Patient characteristics
Overall, 22 B-ALL patients who relapsed after allo-HSCT, then received anti-CD19-CAR T-cell therapy were included in this study. The detailed characteristics of the patients are shown in Table 1. The median time from allo-HSCT to relapse was 13 months (IQR 7–15 months). The median proportion of leukemia cells was 44.7% (IQR 32.8–58.4%) in BM and 37.2% (IQR 25.8–45.5%) in the peripheral blood (PB) when patients were enrolled. The median percentage of donor BM chimerism at enrollment was 55.9%(IQR 48.2–71.3%). Patients had no GVHD or central nervous system disease at enrollment. Moreover, patients had not previously received blinatumomab or CD19-CAR T-cell therapy.
Clinical responses and donor chimerism analysis after anti-CD19-CAR T-cell therapy
In the first evaluation of therapy response on day 14 after anti-CD19-CAR T-cell infusion, 19 patients (19/22, 86.4%) achieved CR/CRi. Of these, 6(6/19, 31.6%) achieved CR, and 13 patients (13/19, 68.4%) achieved CRi. Seventeen patients (17/19, 89.5%) achieved minimal residual disease (MRD)-negative responses, whereas two patients were evaluated as CR/CRi with MRD-positive response (PtDSI 5,11).The other three patients were evaluated as NR owing to the progression of leukemia.
After 14 days of anti-CD19-CAR T-cell infusion, the donor chimerism in BM increased from 56.3 ± 22.9% to 99.9 ± 0.2% in the 19 patients who achieved CR/CRi. The donor chimerism in a patient evaluated as NR with extramedullary leukemia was 99.0%, whereas it was 10.7% and 29.2% in the other two patients who were evaluated as NR. Before or after anti-CD19-CAR T- cell therapy, there was no difference in donor chimerism in the DSI and DLI groups (Pbefore=0.056 and Pafter=0.828).
Maintenance therapy with DSI/DLI following the anti-CD19-CAR T-cell therapy
Of the patients achieving CR/CRi, 11 patients (Pt DSI 1-11) who had previously preserved frozen stem cells received DSI, whereas the other 8 patients (Pt DLI 1-8) received unfrozen DLI maintenance therapy.

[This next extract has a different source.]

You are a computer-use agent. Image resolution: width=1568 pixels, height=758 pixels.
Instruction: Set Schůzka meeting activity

Only one patient (Pt DLI 7) received a second allo-HSCT after DLI. In the DSI group, six patients received one DSI treatment, whereas five received two DSI treatments. In the DLI group, three patients received one DLI treatment, whereas four patients received DLI twice and one patient received DLI thrice. As all patients received DSI/DLI for different times, we only compared the changes in various indicators after the first DSI/DLI therapy.

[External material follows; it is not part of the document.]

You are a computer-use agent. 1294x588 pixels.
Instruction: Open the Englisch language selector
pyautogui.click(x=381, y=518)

The median number of donor CD34+ cells infused in these patients was 1.3 (IQR 1.2–1.4)×105 cells/kg and that of CD3+ T cells was 2.2 (IQR 1.9–2.3)×107 cells/kg in DSI therapy. In the DLI group, the median number of donor CD3+ T cells infused was2.4(IQR 2.2–2.7)×107 cells/kg. There was no difference in the number of CD3+ T cell infusions between the two groups (P=0.351). The median percentage of CD19+ cells in the donor product in the DSI group was 0.02±0.03%, whereas it was 2.20±0.71% in the DLI group.
One patient who did not achieve CR/CRi with the anti-CD19-CAR T-cell therapy received DSI once (Pt 3). The number of donor CD34+ cells and CD3+ cells infused was1.4×105cells/kg and1.9×107 cells/kg, respectively.
aGVHD after anti-CD19-CAR T-cell therapy and after DSI/DLI therapy
After anti-CD19-CAR T-cell therapy, aGVHD was observed in 6 patients (6/11, 54.6%) from 19 to 48 days before DSI, and it was observed in 4 patients (4/8, 50.00%) before DLI. Only one patient (Pt DSI 5) developed grade III aGVHD, whereas no patient developed grade III-IV aGVHD in the DLI group. There was no difference in the grade of aGVHD between the two groups (P=0.732).
In the DSI group, aGVHD was observed in four patients (4/11, 36.4%) from 32 to 56 days after the first DSI. These four patients (PtDSI1, 2, 4, and 6) developed grade I-II aGVHD. Only one patient (PtDLI 3) developed grade II aGVHD after 52 days of the first DLI. There was no difference in aGVHD between the two groups after DSI/DLI therapy (P=0.636). None of the patients in the DSI and DLI groups developed grade III-IV aGVHD. Pt 3 did not develop any grade of aGVHD after DSI. None of the patients died because of aGVHD in our study.
Expansion of anti-CD19-CAR T-cell
The proportion of anti-CD19-CAR T-cell was detected by FCM at 0, 4, 7, 14, 21, 28, and 56 days after anti-CD19-CAR T-cell infusion and at 28, 42, and 56 days after the first DSI/DLI therapy (Figure 2 a). The median peak of the anti-CD19-CAR T-cell in CD3+ T cells in peripheral blood was 34.9±14.0% on day 8.3±2.7 of anti-CD19-CAR T-cell therapy in all 22 patients. In the process of anti-CD19-CAR T-cell therapy, there was no difference in the expansion peaks of anti-CD19-CAR T-cell in the DSI and DLI groups(P=0.124) (Figure2 b). From 28–56 days after DSI therapy, the expansion of anti-CD19-CAR T-cell increased again in 9 of 11 patients(Figure 2 a). The expansion peaks of anti-CD19-CAR T-cell in the DSI group were higher than those in the DLI group after DSI/DLI therapy (P<0.0001) (Figure 2 c).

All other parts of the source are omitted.